I think I have never been so glad to see any one as I was to see her at this moment. Her face was grave; her demeanor calm, as before.
"He is here," she said as she came to the head of the stairs. "This is Fuero, Alan, leader of the men of science, who have the ray."
As he came out onto the roof I saw this man was easily the most dominant personality I had so far encountered on Mercury. He was tall for his race, although several inches shorter than I, a man of sixty, perhaps, with iron‑gray hair falling long about his ears.
He wore sandals and a pair of the usual knee‑length, wide‑cut trousers. But what distinguished him in his dress was a broad panel of heavy silk, hanging from neck to knee, both in back and front, with an opening at the top through which his head was thrust. This silken panel was some eighteen inches wide, light gray in color, and richly embroidered in gold in various designs. It hung free, except for a slight fastening at the waist line. Beneath it the man's naked torso—and his bare arms—showed powerfully muscled.
His face was smooth shaven, with strong, regular features. I noticed, too, there was a slight cleft in his square chin. His forehead was high, his blue eyes kindly, yet with a searching, piercing quality about them.
It was not so much the man's general appearance as his bearing that made me realize he was a forceful character. There was about him unmistakable poise. I knew at once he felt his power, his authority. That he would use it wisely I could not doubt.

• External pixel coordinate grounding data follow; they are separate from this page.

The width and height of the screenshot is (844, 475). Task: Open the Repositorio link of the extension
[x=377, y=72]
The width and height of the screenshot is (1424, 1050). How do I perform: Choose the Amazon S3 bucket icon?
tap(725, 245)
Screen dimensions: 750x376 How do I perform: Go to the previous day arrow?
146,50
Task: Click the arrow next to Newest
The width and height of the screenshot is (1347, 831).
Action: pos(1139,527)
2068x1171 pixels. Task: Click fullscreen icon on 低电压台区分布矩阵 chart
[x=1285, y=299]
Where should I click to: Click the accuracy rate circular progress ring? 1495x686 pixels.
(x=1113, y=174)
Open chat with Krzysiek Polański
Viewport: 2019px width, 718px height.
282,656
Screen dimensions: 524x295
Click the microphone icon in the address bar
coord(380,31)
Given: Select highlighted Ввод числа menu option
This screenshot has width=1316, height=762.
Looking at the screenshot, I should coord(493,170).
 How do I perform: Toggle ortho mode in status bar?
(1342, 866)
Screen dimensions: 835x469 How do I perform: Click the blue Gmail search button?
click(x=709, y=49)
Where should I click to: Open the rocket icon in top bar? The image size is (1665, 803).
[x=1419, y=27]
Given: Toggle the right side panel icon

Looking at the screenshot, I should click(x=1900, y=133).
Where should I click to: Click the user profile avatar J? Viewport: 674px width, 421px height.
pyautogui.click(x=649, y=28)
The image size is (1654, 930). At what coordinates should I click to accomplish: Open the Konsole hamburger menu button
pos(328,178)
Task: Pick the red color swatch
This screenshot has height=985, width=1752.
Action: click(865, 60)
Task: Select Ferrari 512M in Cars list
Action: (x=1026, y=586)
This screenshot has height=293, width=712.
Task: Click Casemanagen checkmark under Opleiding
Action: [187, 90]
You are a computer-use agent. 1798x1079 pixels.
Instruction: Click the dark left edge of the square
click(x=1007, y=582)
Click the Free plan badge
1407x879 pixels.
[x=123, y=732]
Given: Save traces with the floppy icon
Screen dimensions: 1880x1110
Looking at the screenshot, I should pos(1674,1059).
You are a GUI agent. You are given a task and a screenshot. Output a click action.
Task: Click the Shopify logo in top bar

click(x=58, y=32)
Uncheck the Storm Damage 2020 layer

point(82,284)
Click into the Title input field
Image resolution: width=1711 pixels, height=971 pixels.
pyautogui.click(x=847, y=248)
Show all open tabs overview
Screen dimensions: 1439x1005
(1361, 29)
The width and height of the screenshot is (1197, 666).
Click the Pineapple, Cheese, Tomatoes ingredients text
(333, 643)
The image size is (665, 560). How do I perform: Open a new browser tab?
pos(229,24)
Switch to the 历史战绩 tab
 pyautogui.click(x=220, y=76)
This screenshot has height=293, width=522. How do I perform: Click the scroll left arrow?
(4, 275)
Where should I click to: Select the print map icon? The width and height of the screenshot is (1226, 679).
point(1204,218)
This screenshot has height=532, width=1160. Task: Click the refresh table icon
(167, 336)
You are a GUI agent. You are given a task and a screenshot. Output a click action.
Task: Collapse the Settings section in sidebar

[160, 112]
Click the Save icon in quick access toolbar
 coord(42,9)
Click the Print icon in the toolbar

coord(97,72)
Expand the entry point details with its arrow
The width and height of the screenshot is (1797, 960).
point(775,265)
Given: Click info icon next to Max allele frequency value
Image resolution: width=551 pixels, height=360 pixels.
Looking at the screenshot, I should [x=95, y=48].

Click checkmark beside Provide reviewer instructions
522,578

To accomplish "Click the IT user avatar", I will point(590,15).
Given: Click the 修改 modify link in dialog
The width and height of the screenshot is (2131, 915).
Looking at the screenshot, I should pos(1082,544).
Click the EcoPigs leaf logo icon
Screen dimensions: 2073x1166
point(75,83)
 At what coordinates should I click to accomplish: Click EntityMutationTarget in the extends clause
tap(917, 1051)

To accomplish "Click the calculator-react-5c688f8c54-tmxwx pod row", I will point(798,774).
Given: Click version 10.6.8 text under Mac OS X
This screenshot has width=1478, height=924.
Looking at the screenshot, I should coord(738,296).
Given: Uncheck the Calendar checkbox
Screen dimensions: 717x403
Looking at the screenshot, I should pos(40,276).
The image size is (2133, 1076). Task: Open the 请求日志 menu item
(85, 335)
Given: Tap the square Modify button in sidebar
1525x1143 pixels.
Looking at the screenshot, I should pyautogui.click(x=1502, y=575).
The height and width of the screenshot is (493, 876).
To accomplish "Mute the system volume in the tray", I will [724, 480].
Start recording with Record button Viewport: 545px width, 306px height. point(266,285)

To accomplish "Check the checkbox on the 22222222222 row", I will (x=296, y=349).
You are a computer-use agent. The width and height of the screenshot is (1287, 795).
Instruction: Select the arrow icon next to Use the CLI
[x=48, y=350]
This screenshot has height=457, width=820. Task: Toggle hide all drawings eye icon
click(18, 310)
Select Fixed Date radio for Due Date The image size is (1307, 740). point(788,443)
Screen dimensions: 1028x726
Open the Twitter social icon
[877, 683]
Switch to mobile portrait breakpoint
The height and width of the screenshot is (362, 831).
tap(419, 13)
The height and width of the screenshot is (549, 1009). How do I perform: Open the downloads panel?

He stood regarding me gravely—an appraising regard under which I felt myself flushing a little. Miela spoke to him swiftly, and he inclined his head to me by way of introduction, his glance meanwhile taking in the scene on the roof.
With Miela as interpreter we held a hurried conversation. I learned then that Fuero and his associates had many years before organized a society for the development of the light‑ray in its various forms. They had soon realized in their experiments its diabolical power of destruction, and had taken oath then that they would not use it, or allow it to be used, except under the most critical circumstances of the nation's welfare.